Task brief: Please output exactly the lines of the material from the first through the line containing "Enter your email here (75, 1281)", and nothing more.
START The data
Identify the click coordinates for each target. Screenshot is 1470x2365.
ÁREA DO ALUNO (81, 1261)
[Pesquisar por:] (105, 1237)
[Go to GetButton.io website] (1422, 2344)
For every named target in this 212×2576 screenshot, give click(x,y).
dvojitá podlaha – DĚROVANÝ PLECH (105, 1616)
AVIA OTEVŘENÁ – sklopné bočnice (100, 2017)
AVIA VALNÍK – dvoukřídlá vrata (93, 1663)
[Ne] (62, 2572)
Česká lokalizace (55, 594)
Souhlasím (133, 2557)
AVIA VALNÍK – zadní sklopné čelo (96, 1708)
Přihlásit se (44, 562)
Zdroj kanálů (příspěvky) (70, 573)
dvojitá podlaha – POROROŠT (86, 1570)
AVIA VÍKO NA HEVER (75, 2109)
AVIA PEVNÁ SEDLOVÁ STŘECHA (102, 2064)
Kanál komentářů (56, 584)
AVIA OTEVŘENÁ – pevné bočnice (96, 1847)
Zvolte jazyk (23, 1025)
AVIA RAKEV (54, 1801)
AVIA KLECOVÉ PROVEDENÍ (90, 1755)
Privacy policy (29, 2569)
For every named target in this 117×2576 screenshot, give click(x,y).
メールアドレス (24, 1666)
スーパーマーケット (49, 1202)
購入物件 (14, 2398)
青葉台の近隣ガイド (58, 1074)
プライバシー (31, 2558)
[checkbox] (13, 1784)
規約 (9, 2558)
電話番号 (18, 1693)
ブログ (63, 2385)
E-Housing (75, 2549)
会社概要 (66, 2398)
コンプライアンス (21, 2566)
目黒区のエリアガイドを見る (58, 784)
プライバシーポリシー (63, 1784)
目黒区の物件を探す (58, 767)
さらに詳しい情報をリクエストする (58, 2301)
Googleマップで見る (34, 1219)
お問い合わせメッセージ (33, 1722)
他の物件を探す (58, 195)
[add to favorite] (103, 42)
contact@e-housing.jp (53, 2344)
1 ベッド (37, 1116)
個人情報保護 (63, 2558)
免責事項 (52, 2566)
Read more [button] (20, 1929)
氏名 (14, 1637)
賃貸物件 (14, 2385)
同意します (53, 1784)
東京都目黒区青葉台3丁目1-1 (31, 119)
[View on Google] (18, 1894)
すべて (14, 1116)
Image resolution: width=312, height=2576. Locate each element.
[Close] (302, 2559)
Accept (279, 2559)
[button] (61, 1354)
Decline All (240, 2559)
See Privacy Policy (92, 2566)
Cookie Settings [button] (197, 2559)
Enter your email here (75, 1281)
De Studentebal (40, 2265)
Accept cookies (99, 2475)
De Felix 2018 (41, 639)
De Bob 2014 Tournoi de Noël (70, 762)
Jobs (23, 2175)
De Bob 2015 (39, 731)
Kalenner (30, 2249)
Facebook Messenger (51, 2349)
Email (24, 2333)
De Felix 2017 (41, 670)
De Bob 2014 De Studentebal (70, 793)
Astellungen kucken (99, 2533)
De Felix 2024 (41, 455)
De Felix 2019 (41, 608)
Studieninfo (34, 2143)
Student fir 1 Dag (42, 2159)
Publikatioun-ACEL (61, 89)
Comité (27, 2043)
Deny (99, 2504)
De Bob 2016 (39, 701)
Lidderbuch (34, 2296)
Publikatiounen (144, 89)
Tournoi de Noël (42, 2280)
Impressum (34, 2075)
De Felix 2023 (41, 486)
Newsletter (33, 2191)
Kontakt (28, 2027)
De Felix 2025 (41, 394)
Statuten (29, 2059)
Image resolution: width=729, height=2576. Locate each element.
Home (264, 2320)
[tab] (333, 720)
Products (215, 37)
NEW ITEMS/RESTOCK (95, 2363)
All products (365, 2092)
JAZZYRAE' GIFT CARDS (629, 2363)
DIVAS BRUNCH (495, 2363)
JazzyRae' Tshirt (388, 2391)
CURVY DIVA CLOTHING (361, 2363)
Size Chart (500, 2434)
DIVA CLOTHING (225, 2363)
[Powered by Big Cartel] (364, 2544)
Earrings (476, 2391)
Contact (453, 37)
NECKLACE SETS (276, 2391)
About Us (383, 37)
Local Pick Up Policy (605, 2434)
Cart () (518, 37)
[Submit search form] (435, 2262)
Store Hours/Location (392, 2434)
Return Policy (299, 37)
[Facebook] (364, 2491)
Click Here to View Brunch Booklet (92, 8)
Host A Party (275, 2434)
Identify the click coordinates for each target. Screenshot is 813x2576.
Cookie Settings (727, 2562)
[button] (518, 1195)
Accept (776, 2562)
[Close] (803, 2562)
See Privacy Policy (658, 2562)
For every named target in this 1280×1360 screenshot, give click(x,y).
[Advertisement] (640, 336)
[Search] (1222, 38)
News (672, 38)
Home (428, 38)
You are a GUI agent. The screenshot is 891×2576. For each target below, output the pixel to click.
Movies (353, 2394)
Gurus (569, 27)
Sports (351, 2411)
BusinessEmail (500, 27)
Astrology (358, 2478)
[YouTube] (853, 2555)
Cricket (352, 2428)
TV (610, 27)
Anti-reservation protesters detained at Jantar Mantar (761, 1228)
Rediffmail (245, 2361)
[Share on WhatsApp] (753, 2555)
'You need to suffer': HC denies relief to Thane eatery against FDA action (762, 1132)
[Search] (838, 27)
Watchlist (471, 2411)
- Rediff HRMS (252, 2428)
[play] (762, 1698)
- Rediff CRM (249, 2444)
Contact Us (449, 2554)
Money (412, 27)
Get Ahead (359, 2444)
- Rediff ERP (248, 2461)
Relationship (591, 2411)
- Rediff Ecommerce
END The data
The answer:
Identify the click coordinates for each target. Screenshot is 1470x2365.
ÁREA DO ALUNO (81, 1261)
[Pesquisar por:] (105, 1237)
[Go to GetButton.io website] (1422, 2344)
For every named target in this 212×2576 screenshot, give click(x,y).
dvojitá podlaha – DĚROVANÝ PLECH (105, 1616)
AVIA OTEVŘENÁ – sklopné bočnice (100, 2017)
AVIA VALNÍK – dvoukřídlá vrata (93, 1663)
[Ne] (62, 2572)
Česká lokalizace (55, 594)
Souhlasím (133, 2557)
AVIA VALNÍK – zadní sklopné čelo (96, 1708)
Přihlásit se (44, 562)
Zdroj kanálů (příspěvky) (70, 573)
dvojitá podlaha – POROROŠT (86, 1570)
AVIA VÍKO NA HEVER (75, 2109)
AVIA PEVNÁ SEDLOVÁ STŘECHA (102, 2064)
Kanál komentářů (56, 584)
AVIA OTEVŘENÁ – pevné bočnice (96, 1847)
Zvolte jazyk (23, 1025)
AVIA RAKEV (54, 1801)
AVIA KLECOVÉ PROVEDENÍ (90, 1755)
Privacy policy (29, 2569)
For every named target in this 117×2576 screenshot, give click(x,y).
メールアドレス (24, 1666)
スーパーマーケット (49, 1202)
購入物件 (14, 2398)
青葉台の近隣ガイド (58, 1074)
プライバシー (31, 2558)
[checkbox] (13, 1784)
規約 (9, 2558)
電話番号 (18, 1693)
ブログ (63, 2385)
E-Housing (75, 2549)
会社概要 (66, 2398)
コンプライアンス (21, 2566)
目黒区のエリアガイドを見る (58, 784)
プライバシーポリシー (63, 1784)
目黒区の物件を探す (58, 767)
さらに詳しい情報をリクエストする (58, 2301)
Googleマップで見る (34, 1219)
お問い合わせメッセージ (33, 1722)
他の物件を探す (58, 195)
[add to favorite] (103, 42)
contact@e-housing.jp (53, 2344)
1 ベッド (37, 1116)
個人情報保護 (63, 2558)
免責事項 (52, 2566)
Read more [button] (20, 1929)
氏名 (14, 1637)
賃貸物件 (14, 2385)
同意します (53, 1784)
東京都目黒区青葉台3丁目1-1 (31, 119)
[View on Google] (18, 1894)
すべて (14, 1116)
Image resolution: width=312, height=2576. Locate each element.
[Close] (302, 2559)
Accept (279, 2559)
[button] (61, 1354)
Decline All (240, 2559)
See Privacy Policy (92, 2566)
Cookie Settings [button] (197, 2559)
Enter your email here (75, 1281)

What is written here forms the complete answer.